What you need to do: Please give all of the records below as a numbered list with one line per item, leaving out any blank lines.

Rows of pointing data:
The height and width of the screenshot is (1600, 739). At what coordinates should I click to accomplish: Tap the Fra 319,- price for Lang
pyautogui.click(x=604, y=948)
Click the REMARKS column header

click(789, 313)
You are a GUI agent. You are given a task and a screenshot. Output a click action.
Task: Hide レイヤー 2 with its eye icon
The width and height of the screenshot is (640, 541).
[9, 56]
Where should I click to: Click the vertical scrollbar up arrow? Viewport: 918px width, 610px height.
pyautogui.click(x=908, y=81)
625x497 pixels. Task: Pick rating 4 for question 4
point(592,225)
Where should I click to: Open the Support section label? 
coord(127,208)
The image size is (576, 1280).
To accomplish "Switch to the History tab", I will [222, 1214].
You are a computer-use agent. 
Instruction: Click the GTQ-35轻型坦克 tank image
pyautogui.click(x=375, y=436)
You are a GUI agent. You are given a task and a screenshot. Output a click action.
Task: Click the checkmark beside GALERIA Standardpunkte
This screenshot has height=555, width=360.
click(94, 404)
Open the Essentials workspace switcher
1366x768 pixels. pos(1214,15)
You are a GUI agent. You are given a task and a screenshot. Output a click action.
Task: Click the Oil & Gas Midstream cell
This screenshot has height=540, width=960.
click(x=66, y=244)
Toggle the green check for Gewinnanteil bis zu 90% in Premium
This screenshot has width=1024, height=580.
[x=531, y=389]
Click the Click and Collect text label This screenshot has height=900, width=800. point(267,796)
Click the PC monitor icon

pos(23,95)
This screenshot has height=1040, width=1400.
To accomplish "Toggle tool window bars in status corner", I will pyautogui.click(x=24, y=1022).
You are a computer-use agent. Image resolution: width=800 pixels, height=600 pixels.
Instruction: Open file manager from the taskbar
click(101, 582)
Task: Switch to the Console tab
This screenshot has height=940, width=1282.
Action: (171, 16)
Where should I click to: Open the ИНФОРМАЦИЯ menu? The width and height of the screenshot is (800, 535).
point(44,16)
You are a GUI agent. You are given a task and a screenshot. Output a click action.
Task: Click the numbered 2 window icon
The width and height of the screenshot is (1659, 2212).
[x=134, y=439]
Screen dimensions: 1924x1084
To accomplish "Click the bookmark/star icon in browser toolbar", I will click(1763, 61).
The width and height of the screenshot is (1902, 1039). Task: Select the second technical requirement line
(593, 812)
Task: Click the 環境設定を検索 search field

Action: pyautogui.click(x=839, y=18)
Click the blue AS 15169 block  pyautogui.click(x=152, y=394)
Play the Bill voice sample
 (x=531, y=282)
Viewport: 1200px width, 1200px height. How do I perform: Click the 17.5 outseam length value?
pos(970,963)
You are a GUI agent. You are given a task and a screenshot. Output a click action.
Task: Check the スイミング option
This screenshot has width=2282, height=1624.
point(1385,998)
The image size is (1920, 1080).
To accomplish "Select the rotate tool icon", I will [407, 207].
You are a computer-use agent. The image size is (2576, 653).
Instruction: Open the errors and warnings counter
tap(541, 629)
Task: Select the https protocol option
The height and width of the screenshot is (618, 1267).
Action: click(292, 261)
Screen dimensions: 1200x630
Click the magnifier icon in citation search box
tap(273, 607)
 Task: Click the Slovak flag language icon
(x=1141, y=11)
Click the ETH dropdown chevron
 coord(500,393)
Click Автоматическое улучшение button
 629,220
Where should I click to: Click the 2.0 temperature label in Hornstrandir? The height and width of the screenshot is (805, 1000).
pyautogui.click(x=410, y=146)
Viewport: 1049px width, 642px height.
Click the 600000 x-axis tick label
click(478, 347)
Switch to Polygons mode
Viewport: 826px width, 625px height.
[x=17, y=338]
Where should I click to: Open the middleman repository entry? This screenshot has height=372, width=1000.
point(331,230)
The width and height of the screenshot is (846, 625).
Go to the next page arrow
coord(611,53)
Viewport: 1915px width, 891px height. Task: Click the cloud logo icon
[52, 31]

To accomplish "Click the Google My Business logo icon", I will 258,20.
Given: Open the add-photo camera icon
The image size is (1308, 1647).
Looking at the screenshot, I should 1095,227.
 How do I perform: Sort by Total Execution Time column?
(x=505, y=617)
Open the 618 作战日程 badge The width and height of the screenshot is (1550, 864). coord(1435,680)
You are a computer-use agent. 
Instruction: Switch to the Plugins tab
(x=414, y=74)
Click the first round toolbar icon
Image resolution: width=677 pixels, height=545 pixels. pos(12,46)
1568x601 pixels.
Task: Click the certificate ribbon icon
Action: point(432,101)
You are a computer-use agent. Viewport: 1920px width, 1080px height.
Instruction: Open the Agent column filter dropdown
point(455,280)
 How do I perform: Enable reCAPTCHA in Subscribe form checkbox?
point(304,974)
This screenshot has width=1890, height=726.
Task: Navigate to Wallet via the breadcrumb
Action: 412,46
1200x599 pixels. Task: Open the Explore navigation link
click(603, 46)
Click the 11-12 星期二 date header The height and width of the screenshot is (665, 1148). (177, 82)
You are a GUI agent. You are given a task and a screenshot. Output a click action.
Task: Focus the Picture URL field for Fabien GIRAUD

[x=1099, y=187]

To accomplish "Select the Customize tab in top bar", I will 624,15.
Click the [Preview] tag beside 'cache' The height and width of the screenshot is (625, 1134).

Correct output:
1. The height and width of the screenshot is (1600, 739). At what coordinates should I click to accomplish: Tap the Fra 319,- price for Lang
2. pyautogui.click(x=604, y=948)
3. Click the REMARKS column header
4. click(789, 313)
5. You are a GUI agent. You are given a task and a screenshot. Output a click action.
6. Task: Hide レイヤー 2 with its eye icon
7. The width and height of the screenshot is (640, 541).
8. [9, 56]
9. Where should I click to: Click the vertical scrollbar up arrow? Viewport: 918px width, 610px height.
10. pyautogui.click(x=908, y=81)
11. 625x497 pixels. Task: Pick rating 4 for question 4
12. point(592,225)
13. Where should I click to: Open the Support section label? 
14. coord(127,208)
15. The image size is (576, 1280).
16. To accomplish "Switch to the History tab", I will [222, 1214].
17. You are a computer-use agent. 
18. Instruction: Click the GTQ-35轻型坦克 tank image
19. pyautogui.click(x=375, y=436)
20. You are a GUI agent. You are given a task and a screenshot. Output a click action.
21. Task: Click the checkmark beside GALERIA Standardpunkte
22. This screenshot has height=555, width=360.
23. click(94, 404)
24. Open the Essentials workspace switcher
25. 1366x768 pixels. pos(1214,15)
26. You are a GUI agent. You are given a task and a screenshot. Output a click action.
27. Task: Click the Oil & Gas Midstream cell
28. This screenshot has height=540, width=960.
29. click(x=66, y=244)
30. Toggle the green check for Gewinnanteil bis zu 90% in Premium
31. This screenshot has width=1024, height=580.
32. [x=531, y=389]
33. Click the Click and Collect text label This screenshot has height=900, width=800. point(267,796)
34. Click the PC monitor icon
35. pos(23,95)
36. This screenshot has height=1040, width=1400.
37. To accomplish "Toggle tool window bars in status corner", I will pyautogui.click(x=24, y=1022).
38. You are a computer-use agent. Image resolution: width=800 pixels, height=600 pixels.
39. Instruction: Open file manager from the taskbar
40. click(101, 582)
41. Task: Switch to the Console tab
42. This screenshot has height=940, width=1282.
43. Action: (171, 16)
44. Where should I click to: Open the ИНФОРМАЦИЯ menu? The width and height of the screenshot is (800, 535).
45. point(44,16)
46. You are a GUI agent. You are given a task and a screenshot. Output a click action.
47. Task: Click the numbered 2 window icon
48. The width and height of the screenshot is (1659, 2212).
49. [x=134, y=439]
50. Screen dimensions: 1924x1084
51. To accomplish "Click the bookmark/star icon in browser toolbar", I will click(1763, 61).
52. The width and height of the screenshot is (1902, 1039). Task: Select the second technical requirement line
53. (593, 812)
54. Task: Click the 環境設定を検索 search field
55. Action: pyautogui.click(x=839, y=18)
56. Click the blue AS 15169 block  pyautogui.click(x=152, y=394)
57. Play the Bill voice sample
58.  (x=531, y=282)
59. Viewport: 1200px width, 1200px height. How do I perform: Click the 17.5 outseam length value?
60. pos(970,963)
61. You are a GUI agent. You are given a task and a screenshot. Output a click action.
62. Task: Check the スイミング option
63. This screenshot has width=2282, height=1624.
64. point(1385,998)
65. The image size is (1920, 1080).
66. To accomplish "Select the rotate tool icon", I will [407, 207].
67. You are a computer-use agent. The image size is (2576, 653).
68. Instruction: Open the errors and warnings counter
69. tap(541, 629)
70. Task: Select the https protocol option
71. The height and width of the screenshot is (618, 1267).
72. Action: click(292, 261)
73. Screen dimensions: 1200x630
74. Click the magnifier icon in citation search box
75. tap(273, 607)
76.  Task: Click the Slovak flag language icon
77. (x=1141, y=11)
78. Click the ETH dropdown chevron
79.  coord(500,393)
80. Click Автоматическое улучшение button
81.  629,220
82. Where should I click to: Click the 2.0 temperature label in Hornstrandir? The height and width of the screenshot is (805, 1000).
83. pyautogui.click(x=410, y=146)
84. Viewport: 1049px width, 642px height.
85. Click the 600000 x-axis tick label
86. click(478, 347)
87. Switch to Polygons mode
88. Viewport: 826px width, 625px height.
89. [x=17, y=338]
90. Where should I click to: Open the middleman repository entry? This screenshot has height=372, width=1000.
91. point(331,230)
92. The width and height of the screenshot is (846, 625).
93. Go to the next page arrow
94. coord(611,53)
95. Viewport: 1915px width, 891px height. Task: Click the cloud logo icon
96. [52, 31]
97. To accomplish "Click the Google My Business logo icon", I will 258,20.
98. Given: Open the add-photo camera icon
99. The image size is (1308, 1647).
100. Looking at the screenshot, I should 1095,227.
101.  How do I perform: Sort by Total Execution Time column?
102. (x=505, y=617)
103. Open the 618 作战日程 badge The width and height of the screenshot is (1550, 864). coord(1435,680)
104. You are a computer-use agent. 
105. Instruction: Switch to the Plugins tab
106. (x=414, y=74)
107. Click the first round toolbar icon
108. Image resolution: width=677 pixels, height=545 pixels. pos(12,46)
109. 1568x601 pixels.
110. Task: Click the certificate ribbon icon
111. Action: point(432,101)
112. You are a computer-use agent. Viewport: 1920px width, 1080px height.
113. Instruction: Open the Agent column filter dropdown
114. point(455,280)
115.  How do I perform: Enable reCAPTCHA in Subscribe form checkbox?
116. point(304,974)
117. This screenshot has width=1890, height=726.
118. Task: Navigate to Wallet via the breadcrumb
119. Action: 412,46
120. 1200x599 pixels. Task: Open the Explore navigation link
121. click(603, 46)
122. Click the 11-12 星期二 date header The height and width of the screenshot is (665, 1148). (177, 82)
123. You are a GUI agent. You are given a task and a screenshot. Output a click action.
124. Task: Focus the Picture URL field for Fabien GIRAUD
125. [x=1099, y=187]
126. To accomplish "Select the Customize tab in top bar", I will 624,15.
127. Click the [Preview] tag beside 'cache' The height and width of the screenshot is (625, 1134).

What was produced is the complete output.